Last January, after President Obama announced he would not be expanding the kind of traditional, typical conscience exemptions regarding the HHS contraception mandate, for a brief period in time, most Catholic commentators were united in opposition. From E. J. Dionne and Chris Matthews on the left to Pat Buchanan and Ross Douthat on the right, Catholic voices spoke loudly and clearly that the government had over-stepped. Part of the reaction was tribal, to be sure, but most of it was rooted in Catholic sensibilities that date back to the Reformation. We could not understand how the government could differentiate between a Catholic parish and a Catholic university, labeling the former religiously exempt and the latter essentially secular for purposes of this law, in part because we held, contra the Reformers, that faith and reason must work together. We refused to accept a similar differentiation between the Church’s charitable and healing ministries and our parishes because we held, contra the Reformers, that faith and works must go hand in hand. We perceived, not always clearly, that the government was adopting an idea of what religion is that does not conform to our understanding of what religion is, and this was especially true of those of us on the left for whom the social justice ministries and the healing ministries of our Church touch a deep spiritual chord. They bring Matthew 25 alive. I suspect the White House was surprised by the reaction, but that only shows how little this White House understands Catholics.
As we all know, the unity within the Catholic fold did not last. First, President Obama announced an accommodation that has proven not to work out in the details, a fact that those Catholics who embraced the accommodation need to acknowledge and be more vocal about. Second, Rush Limbaugh called Sandra Fluke, the Georgetown University Law student who testified that she wanted contraception covered by her Catholic school, “a slut” giving credence to the idea that the GOP was engaged in a “war on women.” The GOP House leadership, of which Cong. Paul Ryan is a member, pulled the Fortenberry Bill which would have changed the mandate as the poll numbers tanked.

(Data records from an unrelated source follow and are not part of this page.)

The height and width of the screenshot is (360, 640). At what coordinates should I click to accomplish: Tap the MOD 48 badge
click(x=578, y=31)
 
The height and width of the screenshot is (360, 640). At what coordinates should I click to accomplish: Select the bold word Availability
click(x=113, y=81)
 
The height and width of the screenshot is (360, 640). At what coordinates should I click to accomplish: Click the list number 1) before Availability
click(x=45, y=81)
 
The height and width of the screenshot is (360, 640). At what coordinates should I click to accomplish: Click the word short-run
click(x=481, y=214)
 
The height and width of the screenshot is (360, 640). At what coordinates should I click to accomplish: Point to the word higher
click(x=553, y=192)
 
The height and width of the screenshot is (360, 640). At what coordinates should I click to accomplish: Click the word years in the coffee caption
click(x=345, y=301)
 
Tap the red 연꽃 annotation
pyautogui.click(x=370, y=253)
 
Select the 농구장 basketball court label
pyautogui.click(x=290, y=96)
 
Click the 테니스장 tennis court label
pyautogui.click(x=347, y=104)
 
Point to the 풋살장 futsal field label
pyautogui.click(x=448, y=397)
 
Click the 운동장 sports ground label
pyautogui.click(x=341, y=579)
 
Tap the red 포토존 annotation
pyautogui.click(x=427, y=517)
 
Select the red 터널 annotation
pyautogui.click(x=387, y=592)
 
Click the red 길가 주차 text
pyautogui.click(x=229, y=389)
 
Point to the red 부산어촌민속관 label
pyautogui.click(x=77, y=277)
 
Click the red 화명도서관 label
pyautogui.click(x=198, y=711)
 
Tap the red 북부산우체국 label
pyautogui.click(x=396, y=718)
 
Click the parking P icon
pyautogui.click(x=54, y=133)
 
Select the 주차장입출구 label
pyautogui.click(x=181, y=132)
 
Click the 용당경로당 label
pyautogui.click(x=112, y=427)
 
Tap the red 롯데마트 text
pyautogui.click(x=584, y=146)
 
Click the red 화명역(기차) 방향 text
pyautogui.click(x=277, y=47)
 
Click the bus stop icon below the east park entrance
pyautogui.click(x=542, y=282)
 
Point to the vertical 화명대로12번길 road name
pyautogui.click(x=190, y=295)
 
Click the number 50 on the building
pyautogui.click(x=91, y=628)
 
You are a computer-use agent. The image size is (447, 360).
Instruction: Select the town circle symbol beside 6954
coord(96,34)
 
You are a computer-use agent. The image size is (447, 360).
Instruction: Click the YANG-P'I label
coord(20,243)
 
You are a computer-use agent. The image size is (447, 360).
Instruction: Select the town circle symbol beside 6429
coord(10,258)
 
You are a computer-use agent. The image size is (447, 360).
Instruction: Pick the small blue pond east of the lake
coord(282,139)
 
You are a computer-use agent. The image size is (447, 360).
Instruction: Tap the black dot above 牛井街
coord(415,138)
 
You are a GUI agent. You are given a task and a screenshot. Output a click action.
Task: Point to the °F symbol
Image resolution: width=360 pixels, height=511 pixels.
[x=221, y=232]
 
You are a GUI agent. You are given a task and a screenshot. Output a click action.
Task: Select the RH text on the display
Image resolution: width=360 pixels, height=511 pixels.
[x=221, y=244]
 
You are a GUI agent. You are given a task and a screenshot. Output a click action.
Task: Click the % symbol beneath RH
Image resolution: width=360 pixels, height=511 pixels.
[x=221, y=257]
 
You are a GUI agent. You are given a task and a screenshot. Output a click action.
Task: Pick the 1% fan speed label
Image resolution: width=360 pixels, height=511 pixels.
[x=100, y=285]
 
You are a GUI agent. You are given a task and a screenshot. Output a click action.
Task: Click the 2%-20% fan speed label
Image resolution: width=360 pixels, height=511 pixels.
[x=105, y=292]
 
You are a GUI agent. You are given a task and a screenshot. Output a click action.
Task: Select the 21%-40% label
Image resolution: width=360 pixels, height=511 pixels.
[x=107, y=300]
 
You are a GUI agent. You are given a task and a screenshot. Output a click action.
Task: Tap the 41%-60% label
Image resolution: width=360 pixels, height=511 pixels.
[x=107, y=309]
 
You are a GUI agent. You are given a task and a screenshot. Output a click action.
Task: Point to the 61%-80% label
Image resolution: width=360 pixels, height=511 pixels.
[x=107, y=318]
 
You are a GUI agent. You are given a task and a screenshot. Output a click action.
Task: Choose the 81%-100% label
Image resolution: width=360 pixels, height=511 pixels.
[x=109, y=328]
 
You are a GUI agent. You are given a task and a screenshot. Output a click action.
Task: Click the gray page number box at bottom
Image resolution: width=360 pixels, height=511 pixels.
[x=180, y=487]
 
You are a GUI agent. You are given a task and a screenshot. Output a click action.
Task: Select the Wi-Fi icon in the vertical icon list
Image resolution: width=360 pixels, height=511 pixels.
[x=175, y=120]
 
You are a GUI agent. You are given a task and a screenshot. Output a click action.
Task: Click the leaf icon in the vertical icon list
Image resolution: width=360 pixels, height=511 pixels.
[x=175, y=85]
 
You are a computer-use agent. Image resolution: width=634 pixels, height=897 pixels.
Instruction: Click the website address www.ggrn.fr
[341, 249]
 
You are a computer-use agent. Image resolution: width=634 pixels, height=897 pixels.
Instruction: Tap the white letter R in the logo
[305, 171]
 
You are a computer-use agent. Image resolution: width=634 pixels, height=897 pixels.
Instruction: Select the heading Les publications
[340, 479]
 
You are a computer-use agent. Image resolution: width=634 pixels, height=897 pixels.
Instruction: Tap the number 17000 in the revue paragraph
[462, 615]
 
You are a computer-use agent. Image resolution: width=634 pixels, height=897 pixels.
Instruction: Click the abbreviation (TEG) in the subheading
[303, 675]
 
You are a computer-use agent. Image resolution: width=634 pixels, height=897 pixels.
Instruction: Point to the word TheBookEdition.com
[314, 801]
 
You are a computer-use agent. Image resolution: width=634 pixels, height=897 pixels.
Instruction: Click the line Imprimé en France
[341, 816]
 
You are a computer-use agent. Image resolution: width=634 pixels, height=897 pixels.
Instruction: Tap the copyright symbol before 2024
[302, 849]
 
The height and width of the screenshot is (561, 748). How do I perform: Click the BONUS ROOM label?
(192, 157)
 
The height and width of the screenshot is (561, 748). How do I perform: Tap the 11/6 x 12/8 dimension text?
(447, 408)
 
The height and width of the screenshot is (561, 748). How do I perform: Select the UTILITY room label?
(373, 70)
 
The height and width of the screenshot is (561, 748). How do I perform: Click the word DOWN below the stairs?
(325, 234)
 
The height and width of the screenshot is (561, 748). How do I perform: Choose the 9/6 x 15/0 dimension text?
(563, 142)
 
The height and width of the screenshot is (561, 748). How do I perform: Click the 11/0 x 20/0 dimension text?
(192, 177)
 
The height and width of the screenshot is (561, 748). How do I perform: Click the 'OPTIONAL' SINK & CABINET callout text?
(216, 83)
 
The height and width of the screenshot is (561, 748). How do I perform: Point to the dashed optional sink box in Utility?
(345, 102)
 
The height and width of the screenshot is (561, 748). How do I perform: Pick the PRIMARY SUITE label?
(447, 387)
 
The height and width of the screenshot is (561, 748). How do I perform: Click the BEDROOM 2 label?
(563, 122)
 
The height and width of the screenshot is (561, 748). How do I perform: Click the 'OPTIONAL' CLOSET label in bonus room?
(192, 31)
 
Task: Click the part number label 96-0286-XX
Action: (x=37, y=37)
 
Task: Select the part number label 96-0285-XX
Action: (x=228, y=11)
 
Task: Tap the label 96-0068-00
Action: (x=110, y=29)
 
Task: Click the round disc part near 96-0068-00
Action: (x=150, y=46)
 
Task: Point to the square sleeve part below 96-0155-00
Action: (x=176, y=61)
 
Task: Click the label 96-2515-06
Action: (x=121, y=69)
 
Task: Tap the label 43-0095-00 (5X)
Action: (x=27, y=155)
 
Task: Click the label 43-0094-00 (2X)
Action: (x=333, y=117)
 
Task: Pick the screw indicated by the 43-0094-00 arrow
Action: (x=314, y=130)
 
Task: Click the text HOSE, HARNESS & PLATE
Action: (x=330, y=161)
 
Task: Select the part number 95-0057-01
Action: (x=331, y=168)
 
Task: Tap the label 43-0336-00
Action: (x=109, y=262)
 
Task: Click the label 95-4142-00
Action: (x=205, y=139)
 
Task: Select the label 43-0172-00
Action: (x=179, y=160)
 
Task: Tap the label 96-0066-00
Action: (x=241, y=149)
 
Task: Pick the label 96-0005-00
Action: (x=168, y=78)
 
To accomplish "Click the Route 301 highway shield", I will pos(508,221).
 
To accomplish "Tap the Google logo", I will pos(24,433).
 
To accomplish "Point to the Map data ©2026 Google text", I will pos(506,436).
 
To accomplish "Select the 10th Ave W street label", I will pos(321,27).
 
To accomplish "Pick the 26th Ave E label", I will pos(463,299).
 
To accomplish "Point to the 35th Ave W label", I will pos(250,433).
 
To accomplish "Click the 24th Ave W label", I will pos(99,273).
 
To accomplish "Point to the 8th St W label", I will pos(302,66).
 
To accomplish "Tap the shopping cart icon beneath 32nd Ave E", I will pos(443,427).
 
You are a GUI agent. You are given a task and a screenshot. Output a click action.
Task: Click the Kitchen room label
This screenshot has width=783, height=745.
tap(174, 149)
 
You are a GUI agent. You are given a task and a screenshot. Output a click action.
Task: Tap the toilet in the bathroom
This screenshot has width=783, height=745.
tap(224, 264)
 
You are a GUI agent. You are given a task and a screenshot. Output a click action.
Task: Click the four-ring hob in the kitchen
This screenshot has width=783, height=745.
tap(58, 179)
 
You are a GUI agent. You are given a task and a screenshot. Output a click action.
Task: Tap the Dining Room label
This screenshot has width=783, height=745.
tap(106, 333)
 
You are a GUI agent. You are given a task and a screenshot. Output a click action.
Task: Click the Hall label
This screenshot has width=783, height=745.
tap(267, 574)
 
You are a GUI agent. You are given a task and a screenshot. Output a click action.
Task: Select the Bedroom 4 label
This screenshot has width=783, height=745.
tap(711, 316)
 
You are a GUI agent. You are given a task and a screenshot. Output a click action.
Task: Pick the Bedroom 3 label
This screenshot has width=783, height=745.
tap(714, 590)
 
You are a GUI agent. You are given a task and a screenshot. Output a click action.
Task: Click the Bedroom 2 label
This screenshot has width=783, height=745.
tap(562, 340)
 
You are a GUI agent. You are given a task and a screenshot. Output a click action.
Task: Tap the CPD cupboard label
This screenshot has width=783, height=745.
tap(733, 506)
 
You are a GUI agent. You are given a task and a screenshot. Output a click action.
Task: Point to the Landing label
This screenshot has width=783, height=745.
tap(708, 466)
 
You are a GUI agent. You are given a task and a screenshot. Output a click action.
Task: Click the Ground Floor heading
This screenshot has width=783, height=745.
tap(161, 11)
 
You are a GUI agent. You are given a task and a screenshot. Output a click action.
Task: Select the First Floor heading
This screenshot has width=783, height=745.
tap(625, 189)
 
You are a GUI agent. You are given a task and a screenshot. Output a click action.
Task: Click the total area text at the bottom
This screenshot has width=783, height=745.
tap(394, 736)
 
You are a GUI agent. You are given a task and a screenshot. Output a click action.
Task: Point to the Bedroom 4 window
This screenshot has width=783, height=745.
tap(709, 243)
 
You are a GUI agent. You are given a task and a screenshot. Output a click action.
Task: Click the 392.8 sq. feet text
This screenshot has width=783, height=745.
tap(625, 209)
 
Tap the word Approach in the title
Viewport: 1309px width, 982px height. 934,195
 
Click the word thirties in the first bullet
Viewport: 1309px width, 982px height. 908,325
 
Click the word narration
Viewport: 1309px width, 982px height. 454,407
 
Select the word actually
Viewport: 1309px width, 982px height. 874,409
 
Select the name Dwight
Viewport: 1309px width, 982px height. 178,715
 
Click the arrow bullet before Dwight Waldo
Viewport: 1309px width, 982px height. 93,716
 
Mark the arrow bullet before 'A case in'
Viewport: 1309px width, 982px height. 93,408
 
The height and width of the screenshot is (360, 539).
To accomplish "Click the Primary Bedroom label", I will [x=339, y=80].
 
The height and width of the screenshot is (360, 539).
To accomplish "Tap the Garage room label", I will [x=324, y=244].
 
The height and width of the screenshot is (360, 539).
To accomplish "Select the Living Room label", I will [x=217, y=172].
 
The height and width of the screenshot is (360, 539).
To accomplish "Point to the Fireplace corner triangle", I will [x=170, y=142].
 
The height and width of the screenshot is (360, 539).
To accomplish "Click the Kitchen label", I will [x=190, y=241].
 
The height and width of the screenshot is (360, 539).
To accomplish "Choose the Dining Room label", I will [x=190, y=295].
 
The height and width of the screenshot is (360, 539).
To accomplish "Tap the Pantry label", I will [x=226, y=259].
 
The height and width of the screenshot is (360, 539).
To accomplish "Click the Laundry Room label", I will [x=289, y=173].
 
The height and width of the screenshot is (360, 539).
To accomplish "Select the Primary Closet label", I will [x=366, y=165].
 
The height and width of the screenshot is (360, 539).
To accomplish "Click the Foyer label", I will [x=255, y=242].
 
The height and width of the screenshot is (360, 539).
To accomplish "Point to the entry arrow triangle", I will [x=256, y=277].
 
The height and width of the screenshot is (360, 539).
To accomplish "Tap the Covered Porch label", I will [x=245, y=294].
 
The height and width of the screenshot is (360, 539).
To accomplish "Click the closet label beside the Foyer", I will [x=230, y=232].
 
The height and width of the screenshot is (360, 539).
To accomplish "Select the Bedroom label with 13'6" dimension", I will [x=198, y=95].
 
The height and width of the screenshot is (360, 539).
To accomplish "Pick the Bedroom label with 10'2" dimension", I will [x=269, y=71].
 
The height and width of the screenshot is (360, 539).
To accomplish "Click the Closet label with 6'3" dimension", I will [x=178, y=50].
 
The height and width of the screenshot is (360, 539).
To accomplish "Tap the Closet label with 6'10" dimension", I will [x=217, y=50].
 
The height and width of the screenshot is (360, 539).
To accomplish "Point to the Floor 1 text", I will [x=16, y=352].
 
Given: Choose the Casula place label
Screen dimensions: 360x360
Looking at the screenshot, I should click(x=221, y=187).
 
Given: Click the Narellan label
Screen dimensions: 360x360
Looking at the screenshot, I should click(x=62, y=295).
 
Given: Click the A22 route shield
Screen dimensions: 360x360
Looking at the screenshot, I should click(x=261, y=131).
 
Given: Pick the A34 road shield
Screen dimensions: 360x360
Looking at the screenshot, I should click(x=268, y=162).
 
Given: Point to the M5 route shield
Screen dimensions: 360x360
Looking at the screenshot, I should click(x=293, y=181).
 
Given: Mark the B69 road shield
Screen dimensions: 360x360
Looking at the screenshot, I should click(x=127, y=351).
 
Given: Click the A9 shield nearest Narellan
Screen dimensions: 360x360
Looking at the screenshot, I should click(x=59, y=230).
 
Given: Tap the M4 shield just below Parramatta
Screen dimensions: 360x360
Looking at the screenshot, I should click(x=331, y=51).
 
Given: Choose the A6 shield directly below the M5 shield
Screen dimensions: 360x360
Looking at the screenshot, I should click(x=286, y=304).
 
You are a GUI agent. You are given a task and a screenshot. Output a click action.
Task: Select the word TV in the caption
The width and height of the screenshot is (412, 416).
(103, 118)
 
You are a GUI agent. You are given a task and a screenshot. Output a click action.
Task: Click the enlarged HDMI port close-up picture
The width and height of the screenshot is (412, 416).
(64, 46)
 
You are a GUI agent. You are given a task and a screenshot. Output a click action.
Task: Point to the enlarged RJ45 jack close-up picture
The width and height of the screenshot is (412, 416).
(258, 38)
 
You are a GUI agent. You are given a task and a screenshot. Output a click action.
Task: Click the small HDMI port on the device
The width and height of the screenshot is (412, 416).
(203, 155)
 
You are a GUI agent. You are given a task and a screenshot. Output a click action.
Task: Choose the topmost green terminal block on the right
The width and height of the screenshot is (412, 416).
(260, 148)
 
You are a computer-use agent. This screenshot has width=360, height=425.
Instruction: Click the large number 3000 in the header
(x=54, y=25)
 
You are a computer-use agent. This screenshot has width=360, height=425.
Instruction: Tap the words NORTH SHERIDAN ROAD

One other thing changed in February. The USCCB, which had long insisted on an individual exemption from the mandate for employers whose businesses really are secular, now made that point a more dominant theme. Thus was born the issue of “Taco Bell.” At the time, I said that, while I am sympathetic to the idea that individuals should enjoy broad conscience protections, certainly they have a higher bar to cross to claim such an exemption when compared to an explicitly religious institution. And, I worried that if we went to the mat for an individual exemption for anyone, we would lose our united focus on the need to protect the rights of our religious institutions. I also expressed the worry that in a culture that equates conscience with whim, any focus on individual conscience rights would unintentionally feed the beast of relativism in our culture. Nonetheless, I confess, the issue worried me.
And, the issue of an individual exemption clearly worried the USCCB. You can simple compare the statements of different bishops. For example, at the start of the Fortnight for Freedom, Archbishop William Lori spoke powerfully in favor of the individual exemption. At the Mass closing the Fortnight, Archbishop Charles Chaput did not mention it. I remained unsatisfied with my own position and the unsatisfaction grew when a bishop told me he had received many letters from Catholic businesspeople asking him how they should respond to the mandate, could they in good conscience comply? I did not know what the bishop should say to such a query.
Then, it hit me. Chief Justice John Roberts to the rescue. In his minority, but controlling, opinion upholding the Affordable Care Act, out of which the HHS mandate grew, Roberts held that the ACA is constitutional under Congress’ taxing authority. To be sure, Roberts was addressing the other mandate, the individual mandate requiring everyone to purchase insurance, not the HHS mandate. But, in upholding the entire law as an exercise of Congress’ power to tax, Roberts provided Catholic business owners a means to assuage their consciences. Taxes do not constitute formal cooperation with evil. We all paid for the Iraq war with our taxes, no matter what we thought of the morality of that war. Indeed on the specific issue of contraception, we all pay for it through our taxes which go to fund Title X programs that provide contraception. So, if the mandate is considered a tax, then I think individual businesspeople, the woman who owns that Taco Bell and the Board at EWTN, can all pay for the contraception coverage in their insurance plans without fearing that they have sold out their faith. People who oppose the mandate are free to challenge it as bad public policy. They are free to sue. But, I think the religious liberty argument went out the window, as soon as Roberts opened the door to understanding the ACA’s mandates as taxes.
I hope the bishops will think about this. If they were to drop their insistence on an individual exemption, it will be much easier to win a broader exemption for our religious institutions. Fairly or not, some people believed the USCCB was “moving the goalposts” in February and certainly the White House became convinced that there was little or nothing they could do that would satisfy the bishops. Those who see Obama as the Great Satan, of course, will miss the opportunity to fight another battle in the culture wars, but I think most bishops detest the kind of political involvement that they have found themselves in. I believe them when they say they did not go looking for this fight. I also commend them for not backing down from this fight. But, in the great tradition of casuistry, we should also work out, in the “tangle of our minds,” as St. Thomas More put it, a way to fix the problem and Chief Justice Roberts has offered us a way to fix part of the problem. We should take it.